Output every one of the lines below without any changes.

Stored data
◇ ◇ ◇

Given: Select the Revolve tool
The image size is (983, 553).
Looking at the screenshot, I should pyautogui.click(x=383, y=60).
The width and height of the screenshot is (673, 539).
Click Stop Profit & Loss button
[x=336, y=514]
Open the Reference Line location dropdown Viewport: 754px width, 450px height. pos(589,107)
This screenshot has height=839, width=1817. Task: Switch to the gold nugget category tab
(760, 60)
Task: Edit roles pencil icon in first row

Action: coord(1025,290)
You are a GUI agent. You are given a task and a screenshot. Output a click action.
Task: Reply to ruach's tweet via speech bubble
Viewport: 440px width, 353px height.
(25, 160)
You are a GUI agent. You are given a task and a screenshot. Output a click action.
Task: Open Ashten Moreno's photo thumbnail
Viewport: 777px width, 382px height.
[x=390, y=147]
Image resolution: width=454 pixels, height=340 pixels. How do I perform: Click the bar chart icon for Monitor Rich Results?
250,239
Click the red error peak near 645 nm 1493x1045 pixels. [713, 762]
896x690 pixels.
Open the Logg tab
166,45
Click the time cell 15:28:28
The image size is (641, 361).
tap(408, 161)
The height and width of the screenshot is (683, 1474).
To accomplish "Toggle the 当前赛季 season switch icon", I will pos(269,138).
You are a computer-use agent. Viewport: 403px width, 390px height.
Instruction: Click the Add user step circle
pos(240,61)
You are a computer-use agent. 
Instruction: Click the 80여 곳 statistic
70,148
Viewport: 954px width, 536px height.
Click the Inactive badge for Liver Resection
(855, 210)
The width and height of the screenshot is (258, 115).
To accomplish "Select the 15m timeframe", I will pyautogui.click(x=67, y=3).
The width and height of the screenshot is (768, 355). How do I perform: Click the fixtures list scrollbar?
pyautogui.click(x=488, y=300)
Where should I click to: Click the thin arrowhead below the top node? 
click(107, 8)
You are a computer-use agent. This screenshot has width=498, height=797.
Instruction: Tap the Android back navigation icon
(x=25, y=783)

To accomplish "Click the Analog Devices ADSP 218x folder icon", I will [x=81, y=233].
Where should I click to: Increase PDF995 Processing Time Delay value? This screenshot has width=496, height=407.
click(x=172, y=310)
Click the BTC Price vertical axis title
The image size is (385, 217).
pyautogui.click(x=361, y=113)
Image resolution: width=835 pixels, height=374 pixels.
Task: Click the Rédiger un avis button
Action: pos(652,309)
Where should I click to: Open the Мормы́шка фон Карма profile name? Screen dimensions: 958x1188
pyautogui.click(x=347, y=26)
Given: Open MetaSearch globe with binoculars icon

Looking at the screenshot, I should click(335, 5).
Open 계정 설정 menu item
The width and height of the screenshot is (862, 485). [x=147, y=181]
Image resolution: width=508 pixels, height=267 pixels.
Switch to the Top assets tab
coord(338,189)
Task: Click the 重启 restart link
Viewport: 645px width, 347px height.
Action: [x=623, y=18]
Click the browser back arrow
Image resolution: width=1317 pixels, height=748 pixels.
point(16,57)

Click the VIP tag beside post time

◇ ◇ ◇

• [EXERCISE ANSWER]
Given: Select the Revolve tool
The image size is (983, 553).
Looking at the screenshot, I should pyautogui.click(x=383, y=60).
The width and height of the screenshot is (673, 539).
Click Stop Profit & Loss button
[x=336, y=514]
Open the Reference Line location dropdown Viewport: 754px width, 450px height. pos(589,107)
This screenshot has height=839, width=1817. Task: Switch to the gold nugget category tab
(760, 60)
Task: Edit roles pencil icon in first row

Action: coord(1025,290)
You are a GUI agent. You are given a task and a screenshot. Output a click action.
Task: Reply to ruach's tweet via speech bubble
Viewport: 440px width, 353px height.
(25, 160)
You are a GUI agent. You are given a task and a screenshot. Output a click action.
Task: Open Ashten Moreno's photo thumbnail
Viewport: 777px width, 382px height.
[x=390, y=147]
Image resolution: width=454 pixels, height=340 pixels. How do I perform: Click the bar chart icon for Monitor Rich Results?
250,239
Click the red error peak near 645 nm 1493x1045 pixels. [713, 762]
896x690 pixels.
Open the Logg tab
166,45
Click the time cell 15:28:28
The image size is (641, 361).
tap(408, 161)
The height and width of the screenshot is (683, 1474).
To accomplish "Toggle the 当前赛季 season switch icon", I will pos(269,138).
You are a computer-use agent. Viewport: 403px width, 390px height.
Instruction: Click the Add user step circle
pos(240,61)
You are a computer-use agent. 
Instruction: Click the 80여 곳 statistic
70,148
Viewport: 954px width, 536px height.
Click the Inactive badge for Liver Resection
(855, 210)
The width and height of the screenshot is (258, 115).
To accomplish "Select the 15m timeframe", I will pyautogui.click(x=67, y=3).
The width and height of the screenshot is (768, 355). How do I perform: Click the fixtures list scrollbar?
pyautogui.click(x=488, y=300)
Where should I click to: Click the thin arrowhead below the top node? 
click(107, 8)
You are a computer-use agent. This screenshot has width=498, height=797.
Instruction: Tap the Android back navigation icon
(x=25, y=783)

To accomplish "Click the Analog Devices ADSP 218x folder icon", I will [x=81, y=233].
Where should I click to: Increase PDF995 Processing Time Delay value? This screenshot has width=496, height=407.
click(x=172, y=310)
Click the BTC Price vertical axis title
The image size is (385, 217).
pyautogui.click(x=361, y=113)
Image resolution: width=835 pixels, height=374 pixels.
Task: Click the Rédiger un avis button
Action: pos(652,309)
Where should I click to: Open the Мормы́шка фон Карма profile name? Screen dimensions: 958x1188
pyautogui.click(x=347, y=26)
Given: Open MetaSearch globe with binoculars icon

Looking at the screenshot, I should click(335, 5).
Open 계정 설정 menu item
The width and height of the screenshot is (862, 485). [x=147, y=181]
Image resolution: width=508 pixels, height=267 pixels.
Switch to the Top assets tab
coord(338,189)
Task: Click the 重启 restart link
Viewport: 645px width, 347px height.
Action: [x=623, y=18]
Click the browser back arrow
Image resolution: width=1317 pixels, height=748 pixels.
point(16,57)

Click the VIP tag beside post time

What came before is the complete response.